--- START ---

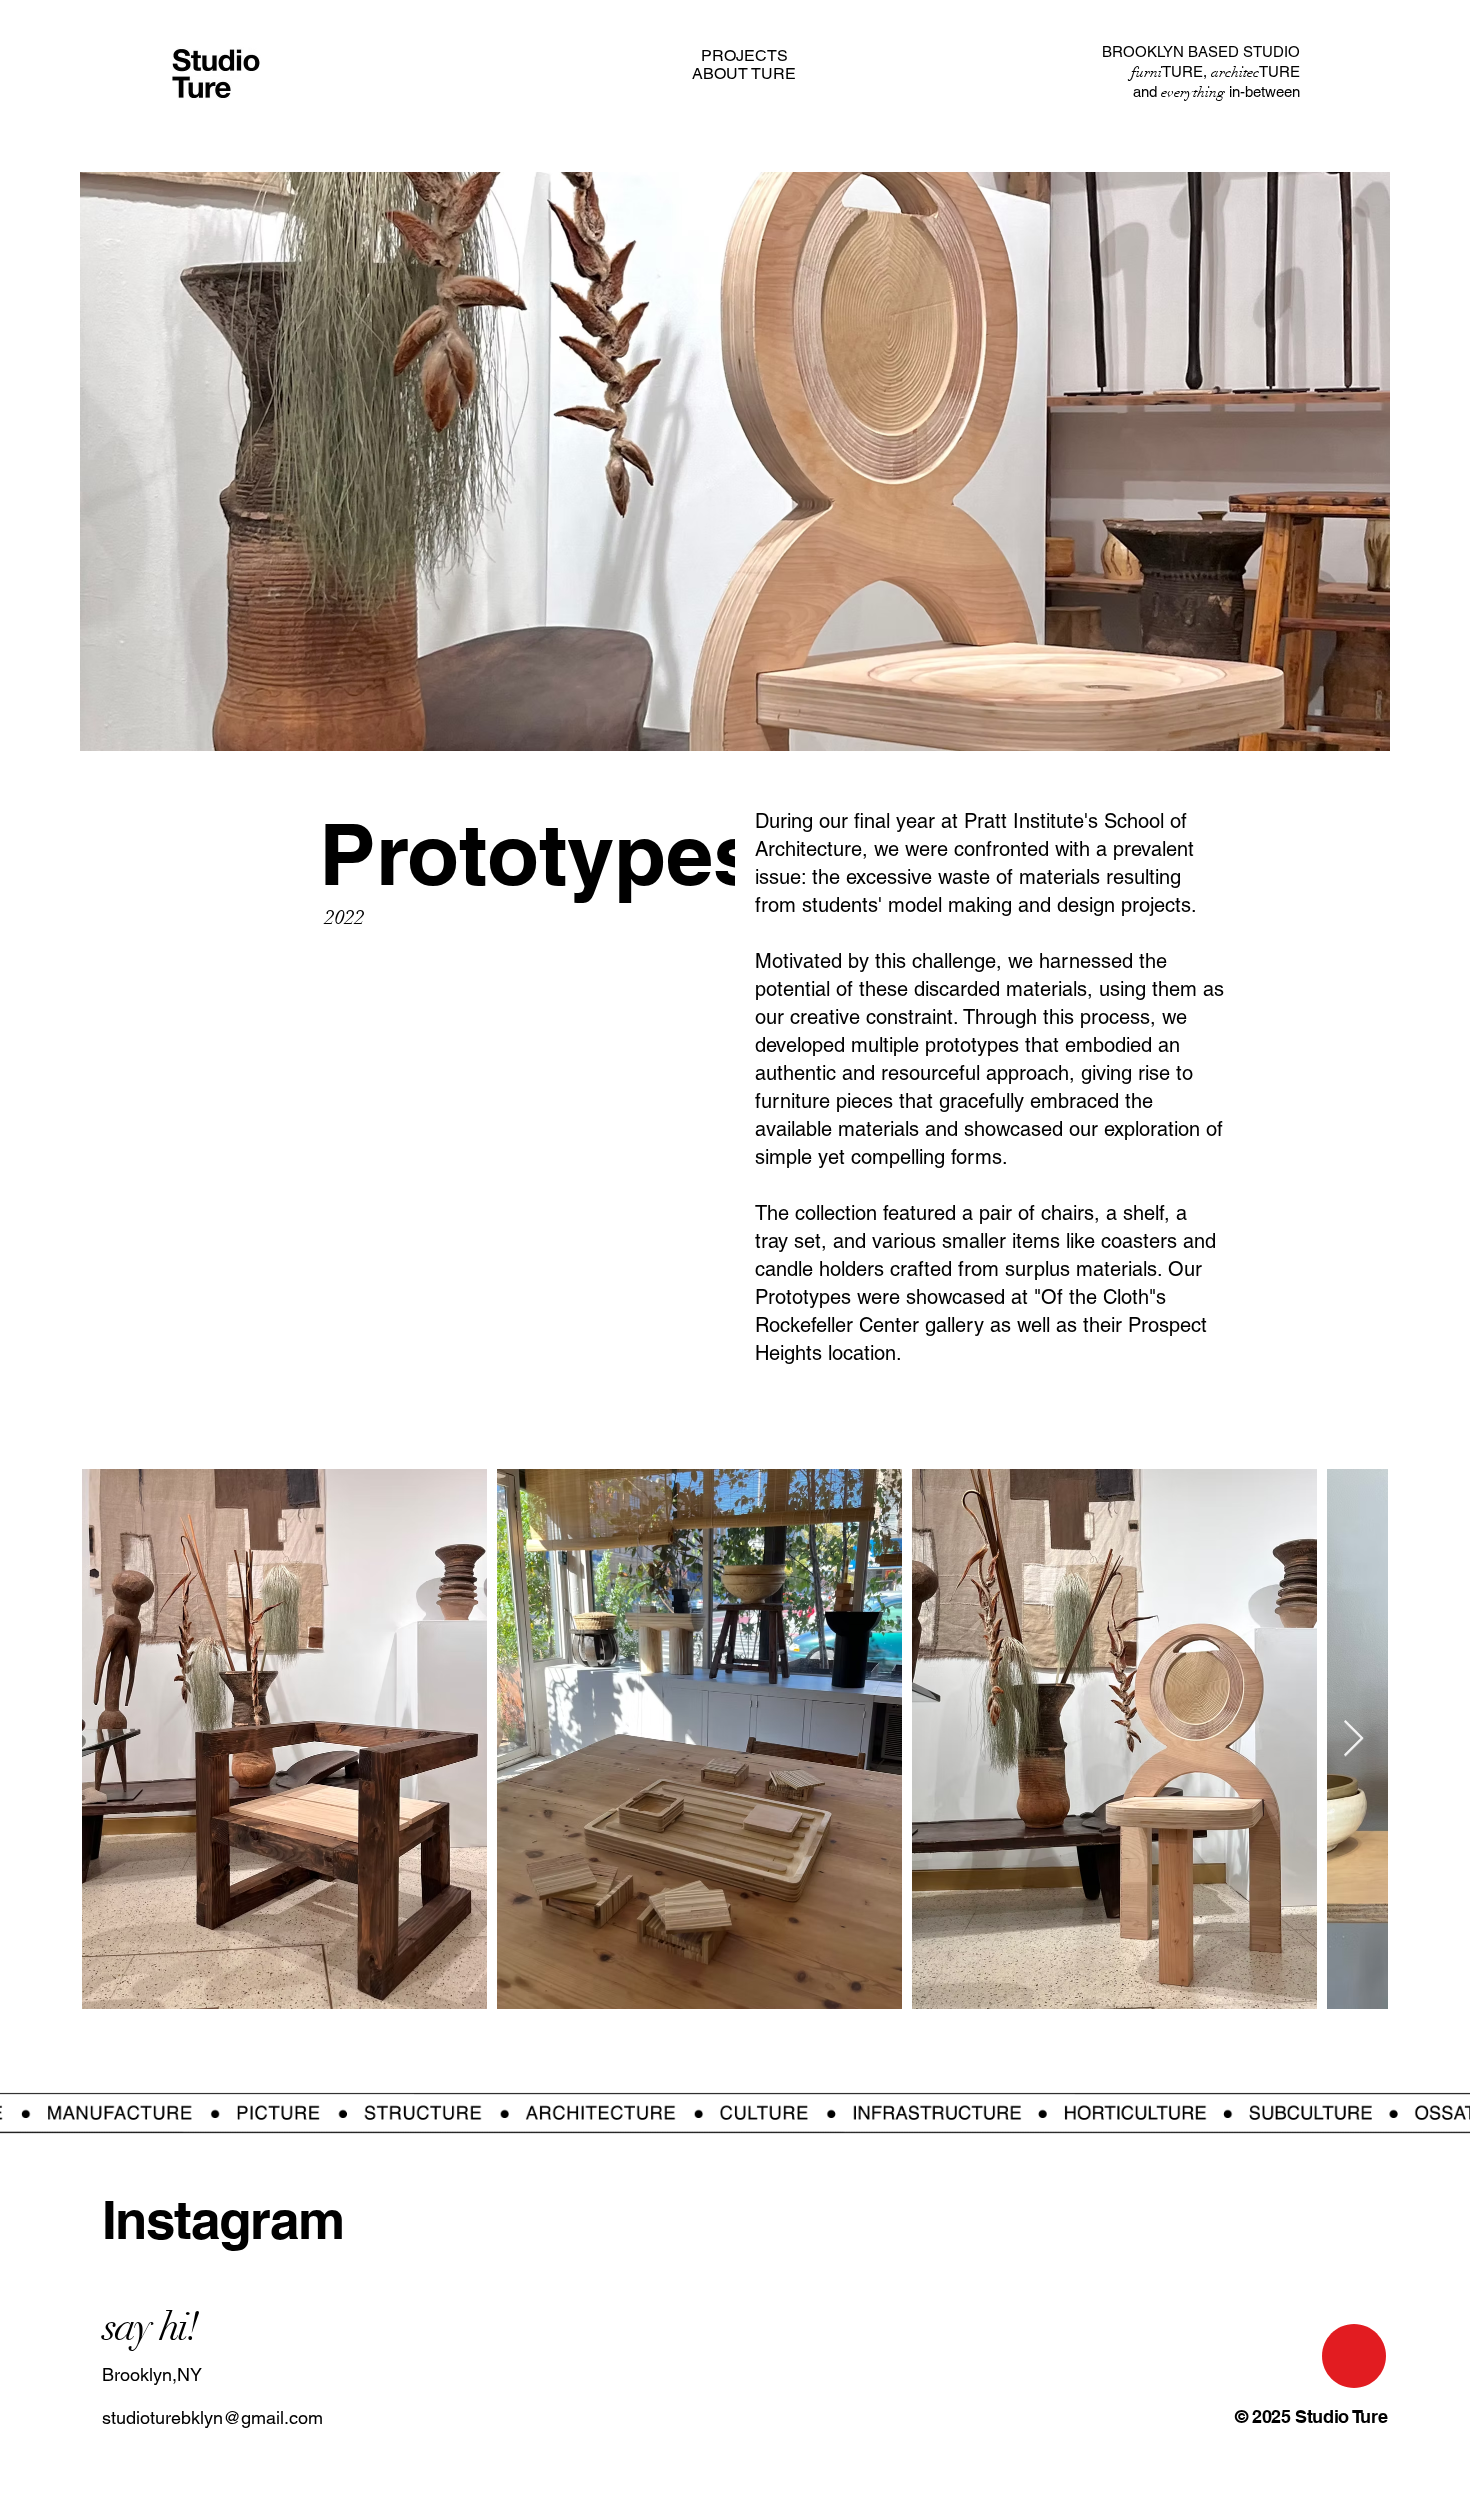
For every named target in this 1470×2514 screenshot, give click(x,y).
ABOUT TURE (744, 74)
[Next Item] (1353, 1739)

--- END ---
--- START ---

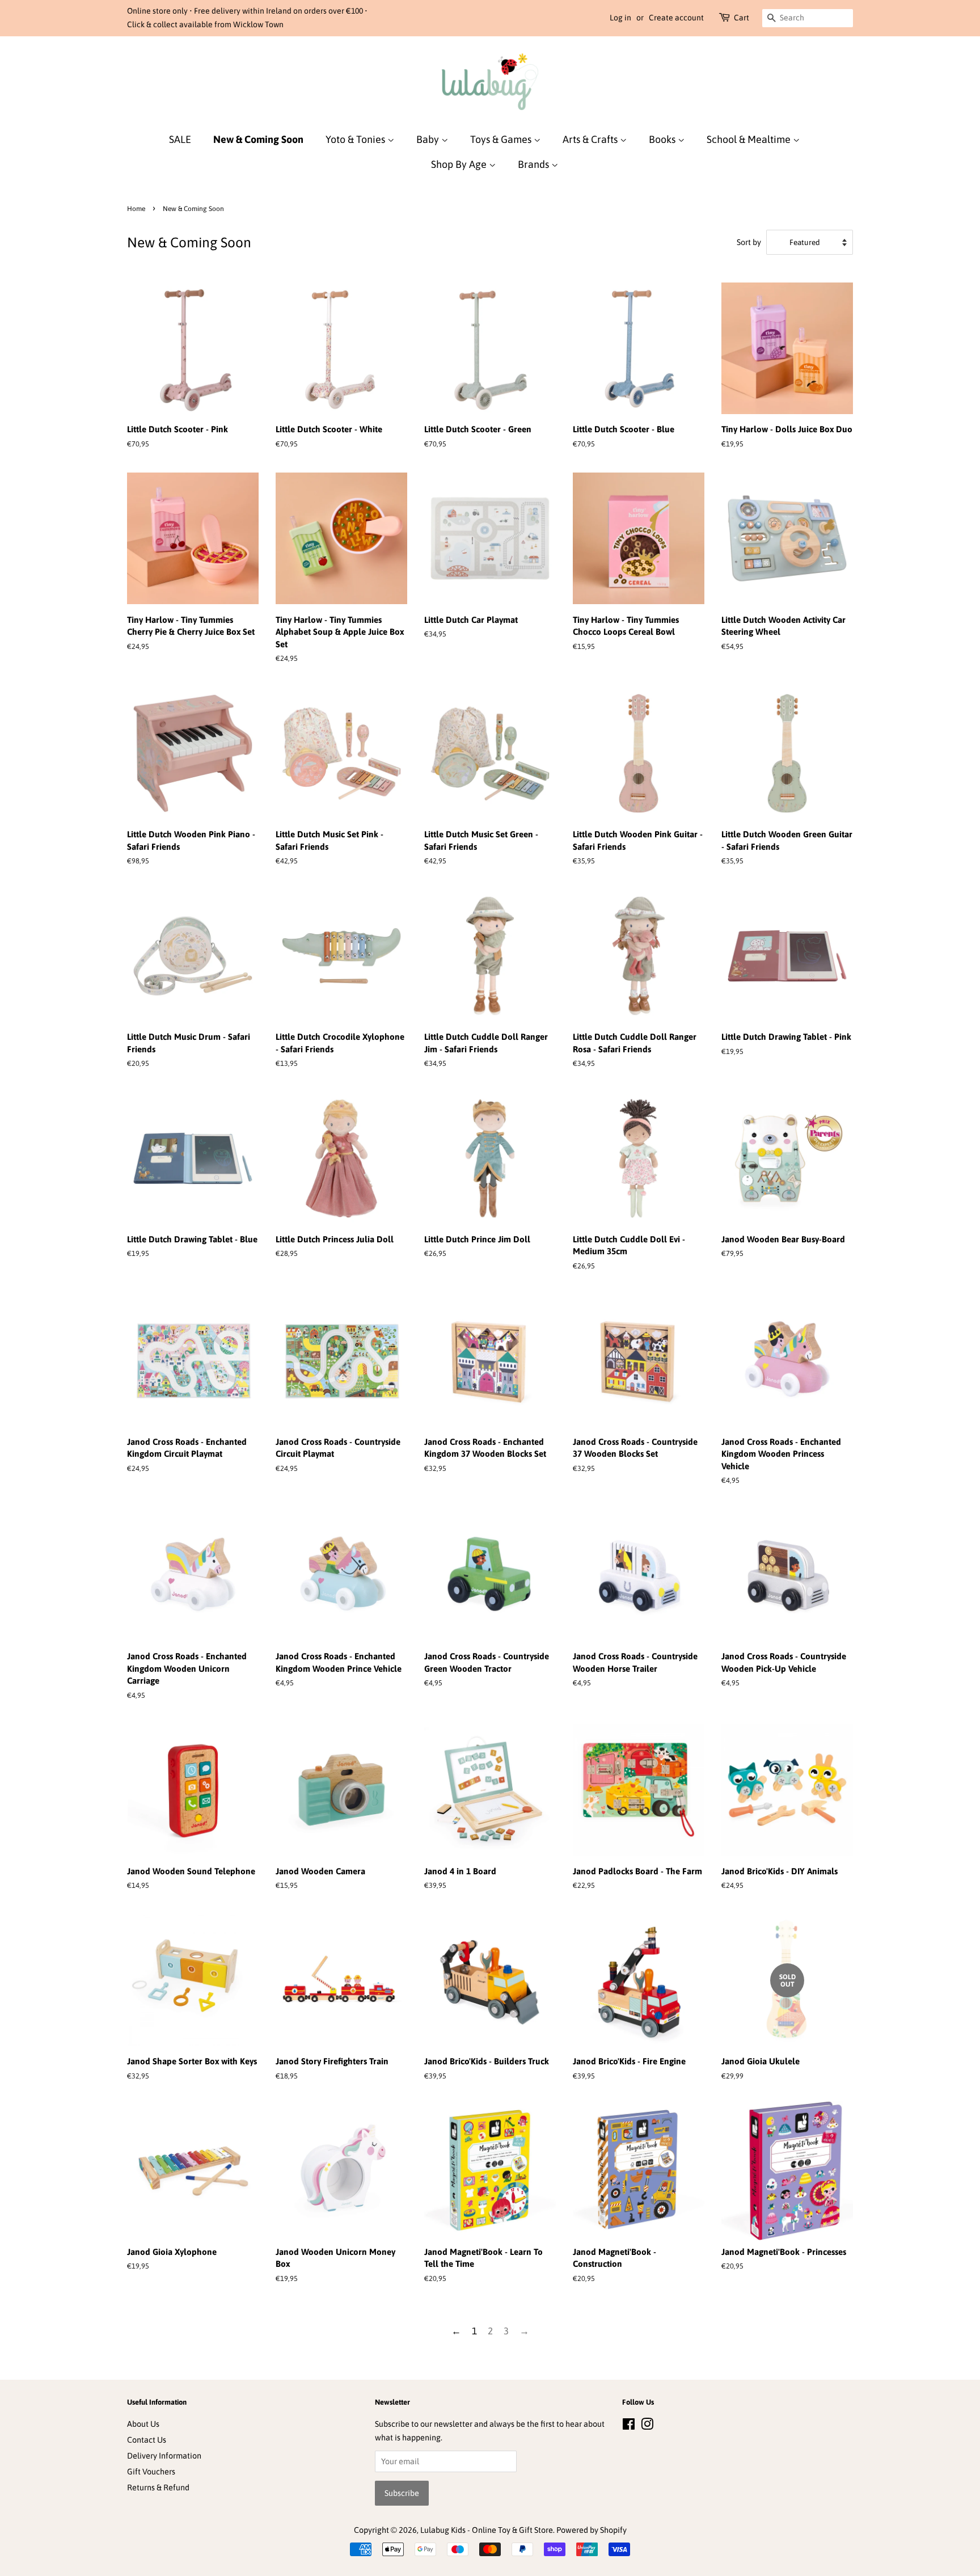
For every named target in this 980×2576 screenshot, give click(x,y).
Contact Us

--- END ---

Problem details: Go through the listing above and write out exactly the lines starting with the one holding "For every named target in this 1470×2514" and running through the one holding "[Next Item] (1353, 1739)", ends included, and no others.

Answer section:
For every named target in this 1470×2514 screenshot, give click(x,y).
ABOUT TURE (744, 74)
[Next Item] (1353, 1739)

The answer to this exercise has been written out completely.